And plans for the main canal with a length of 2550 kilometers and a width of 130 to 300 meters were so enormous – the Don is only 2000 kilometers long and the Dnepr only 2200 – were so beyond the capacity of the country to carry out that most people who examined the subject concluded river diversion of this kind would never work.
But, “Vedomosti” notes, the fact that the Soviet plan was never built did not mean that it did not benefit some people. Just to get it started, Moscow organized 48 special research institutes and112 scientific centers, at a cost of millions if not billions of Soviet-era rubles, for a project the best experts suggested would cost perhaps 100 billion of those rubles.

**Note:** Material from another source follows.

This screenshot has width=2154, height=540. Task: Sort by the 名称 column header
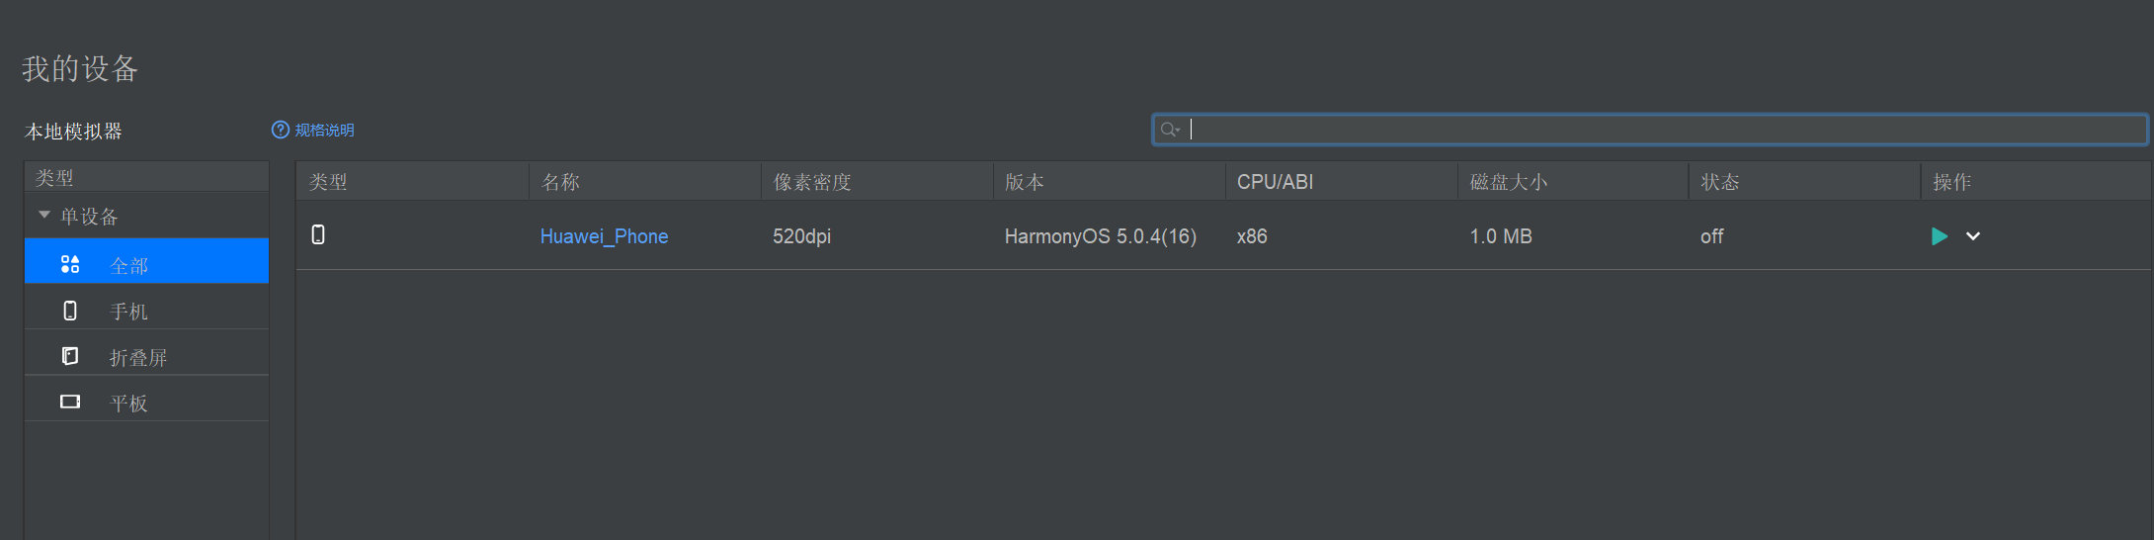point(560,182)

Among “the illiterate and ignorant people” of whom Luzhkov speaks, the paper says, were the writers Viktor Astafyev, Sergey Zalygin, Valentin Rasputin and Vasily Belov and scholars led by Academicians Aleksandr Yanshin and Dmitry Likhachev, who opposed the idea not only because of its cost but because of its certain harm to the environment.
If Luzhkov and Gryzlov get their way, the paper warns, the project now will be even more expensive and possibly even more harmful. The ecological threats have “in no way disappeared,” and current estimates of cost range from 25 to 40 billion US dollars, without taking into account any purchase of land!
Moreover, although China seems to be having some success with river diversion – and Beijing’s efforts may explain the appearance of these Russian proposals -- most efforts to move in that direction have failed – the Snow River project in Australia in the 1980s is a clear example – and the situation with regard to the countries in Central Asia is far from promising.
According to “Vedomosti,” “more than 90 percent of the irrigation canals” in that region are not lined with concrete and thus sending water there would be “pouring it into the sand,” even if the money could be found to pay for the entire project. But, if Soviet experience is any guide, Luzhkov and Gryzlov may not be thinking about that.
They may be focusing on the way in which even planning for such “gigantist” projects that will never be built can become an enormous source of money for officials corrupt or otherwise. To the extent that their ideas have an audience in the ruling party, some of the worst features of the country’s past may soon be recapitulated in the future in this area as well.